Сувениром №1 считался крокодил. Однажды зимой Хока взял меня и Витьку в экспедицию, целью которой было обеспечить каждого офицера политотдела отдельным крокодилом. Рептилиями торговали крестьяне маленькой свайной деревеньки на болотистом берегу Карибского моря. Цена твёрдая - сантиметр крокодильей длины - песо. Хока выбирал средненьких - метра по два. Туземцы завязывали крокодилам пасти, измеряли и грузили в кунг автоклуба. Ни живого ни мёртвого крокодила без специального разрешения таможня с Кубы не выпускала. Разрешения с печатью министерства сельского хозяйства продавались тут же, 200 песо за штуку. Ехать назад было страшновато. Хока сидел в кабине, а мы с Витькой в кунге обсуждали, что будет, если хоть один из 15-ти крокодилов освободится из пут.

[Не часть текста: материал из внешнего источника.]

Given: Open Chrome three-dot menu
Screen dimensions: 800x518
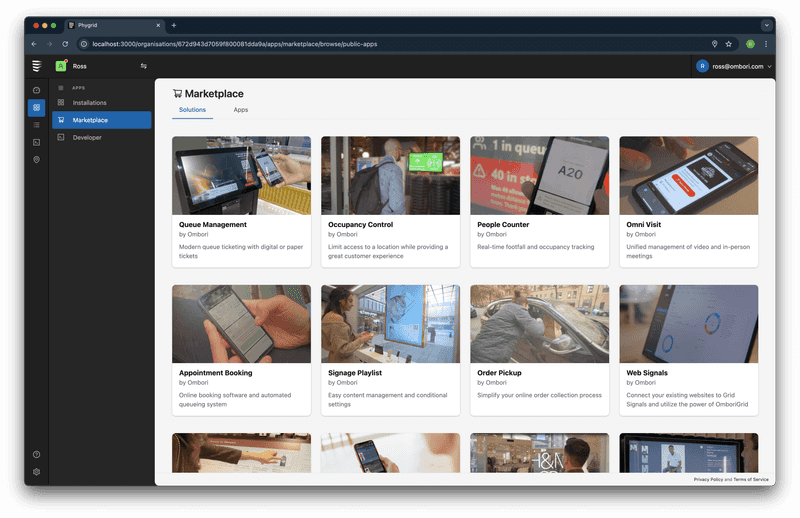Looking at the screenshot, I should click(767, 44).
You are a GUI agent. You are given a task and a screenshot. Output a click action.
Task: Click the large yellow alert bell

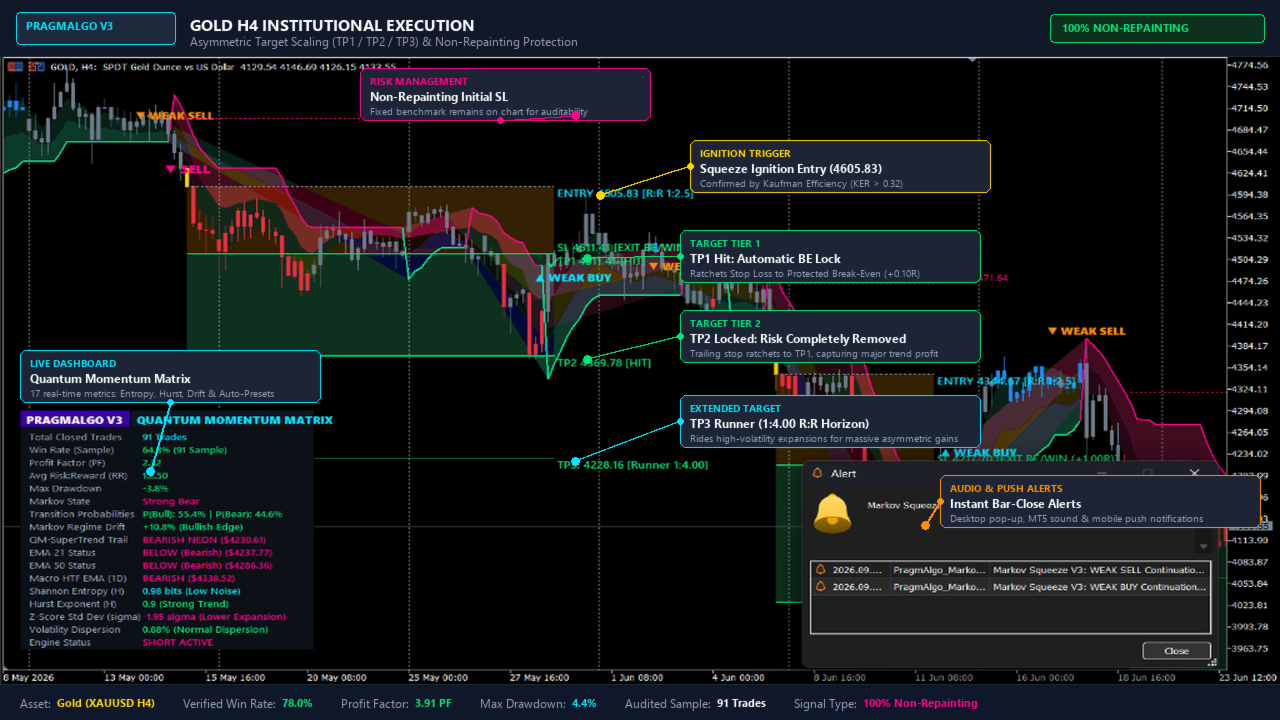pyautogui.click(x=832, y=514)
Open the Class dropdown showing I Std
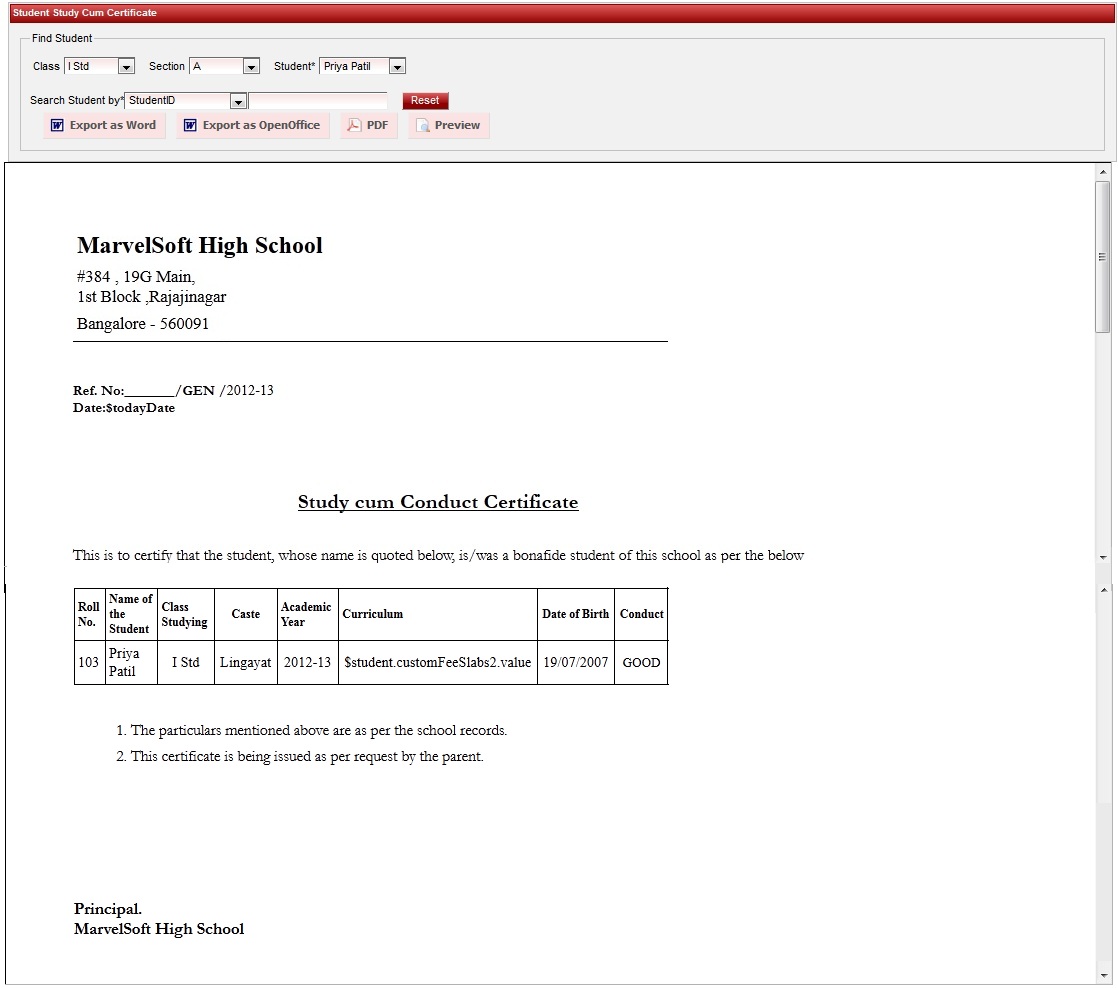Viewport: 1118px width, 988px height. pyautogui.click(x=126, y=67)
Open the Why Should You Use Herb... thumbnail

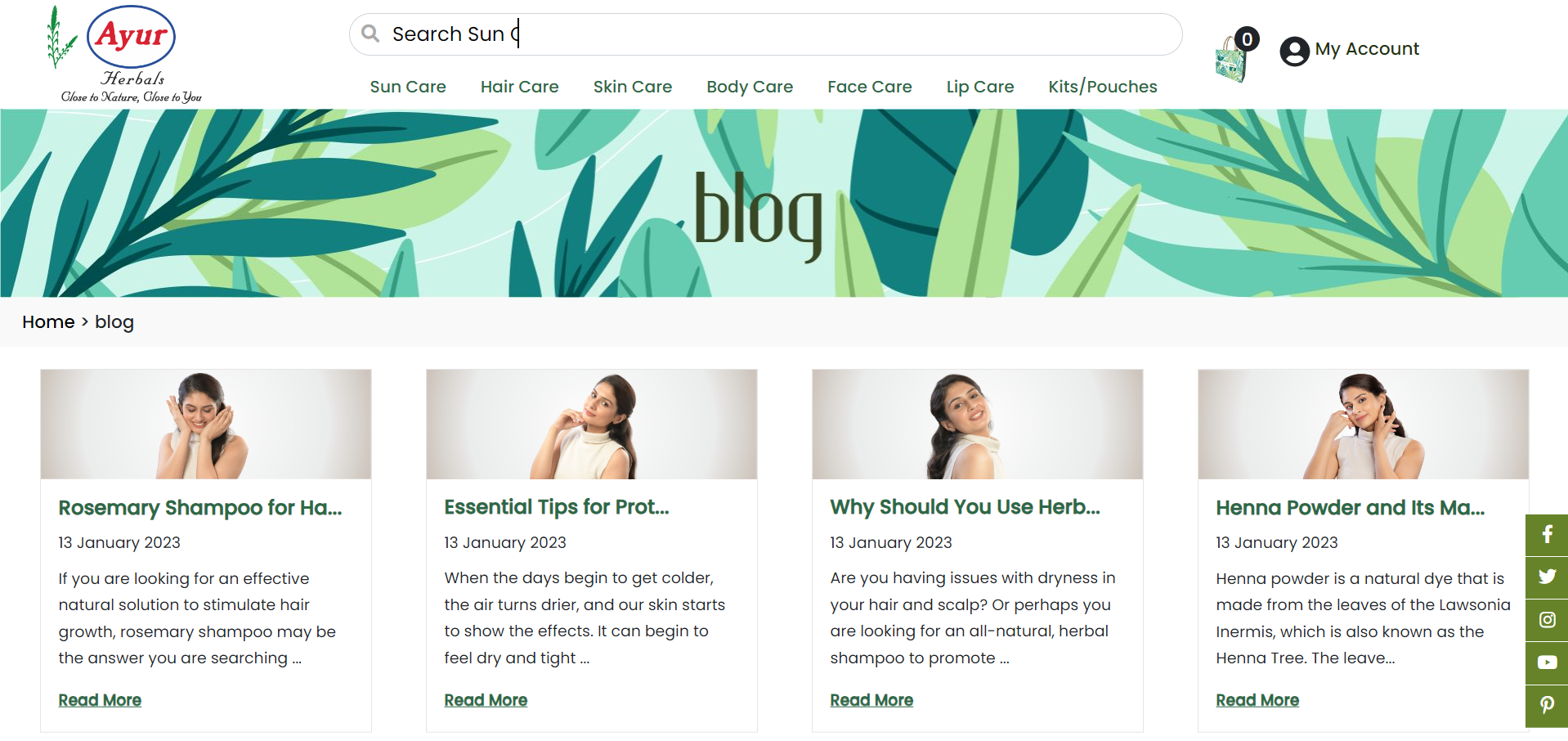[977, 424]
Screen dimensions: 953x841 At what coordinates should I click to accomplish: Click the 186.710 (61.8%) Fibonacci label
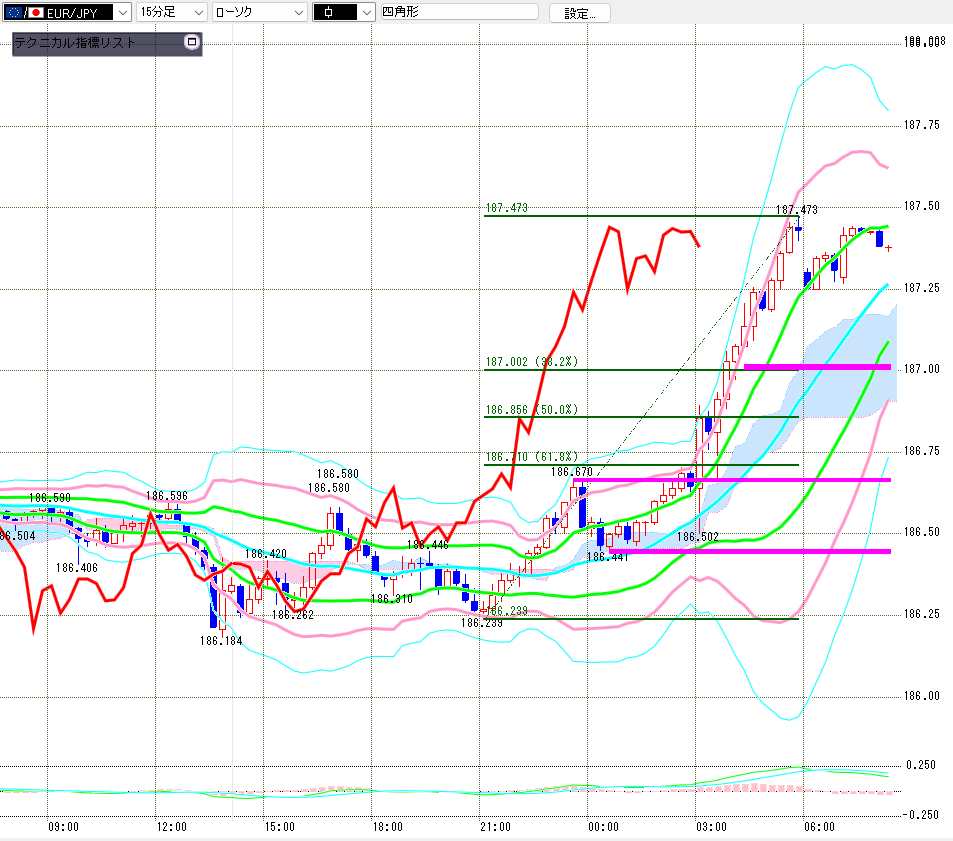(x=531, y=457)
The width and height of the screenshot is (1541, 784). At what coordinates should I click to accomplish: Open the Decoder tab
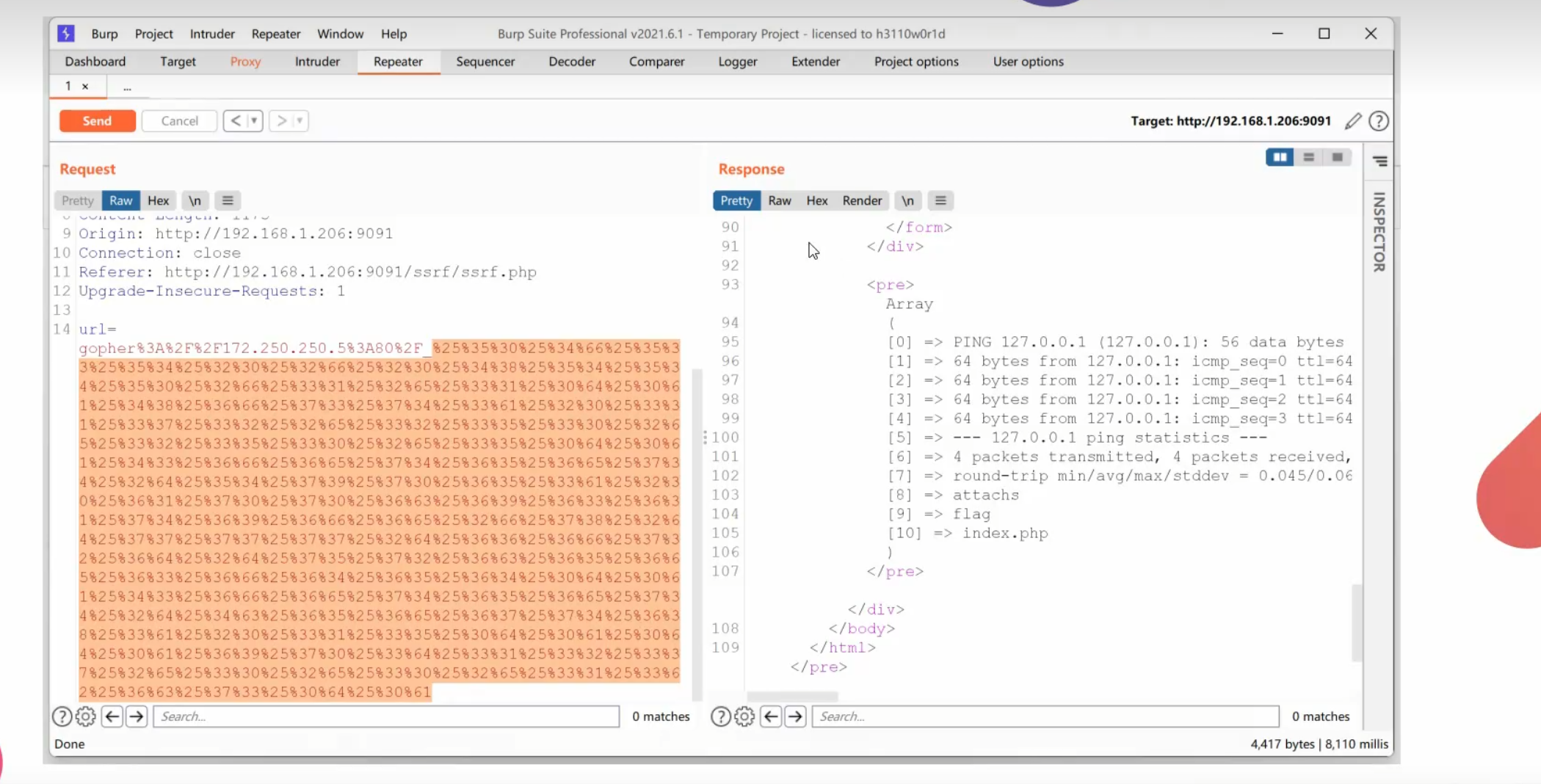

У клуба с сувениркой были традиционно дружественные отношения. Мы им помогали, чем могли, сувенирщики же иногда угощали нас черепаховым супом, отдавали мясо убиенных животных для кормления живущей при клубе собаки Крысы.

Собак в бригаде было много, солдаты их не обижали и прикармливали. Во время очередного развода какая-то маленькая лохматая собачонка имела несчастье выйти на плац. Улегшись в тени трибуны, она принялась лениво выкусывать блох, чем привлекла внимание выстроенного на плацу личного состава. Заметив это, комбриг приостановил разнос, подозвал к себе командира разведроты, приказал выдать роте оружие, всех собак перестрелять, о чём доложить.

К утру в бригаде осталась лишь одна собака - наша Крыса. Витька спрятал её в подвале. Выпускали бедную собаку только ночью. Недели через три, проходя мимо клуба, комбриг услышал лай. Вызвал Рязанцева.
-Чья собака?
-Наша, товарищ полковник, это хорошая собака, она сторожит, мы её…
-Веди сюда!
Рязанцев послал Тимура, тот привёл отчаянно виляющую хвостом Крысу.
-Привязывай, воин, - приказал полковник.
Тимур, плача, привязал собаку. Комбриг с метра дважды выстрелил.

Если не считать «Волги» начпо и «УАЗика» его зама, наш автоклуб был единственным серьёзным транспортом политотдела. Поэтому на Хоке лежала обязанность регулярного снабжения бригадных комиссаров сувенирами, книгами и фруктами. Частые поездки за фруктами сопровождались массой острых ощущений. Относительно легальным путём добывались лишь ананасы - их ченчили у знакомого сторожа по цене кусок мыла за штуку. Авокадо, манго, бананы, гуайява, кокосы, цитрусовые цинично похищались.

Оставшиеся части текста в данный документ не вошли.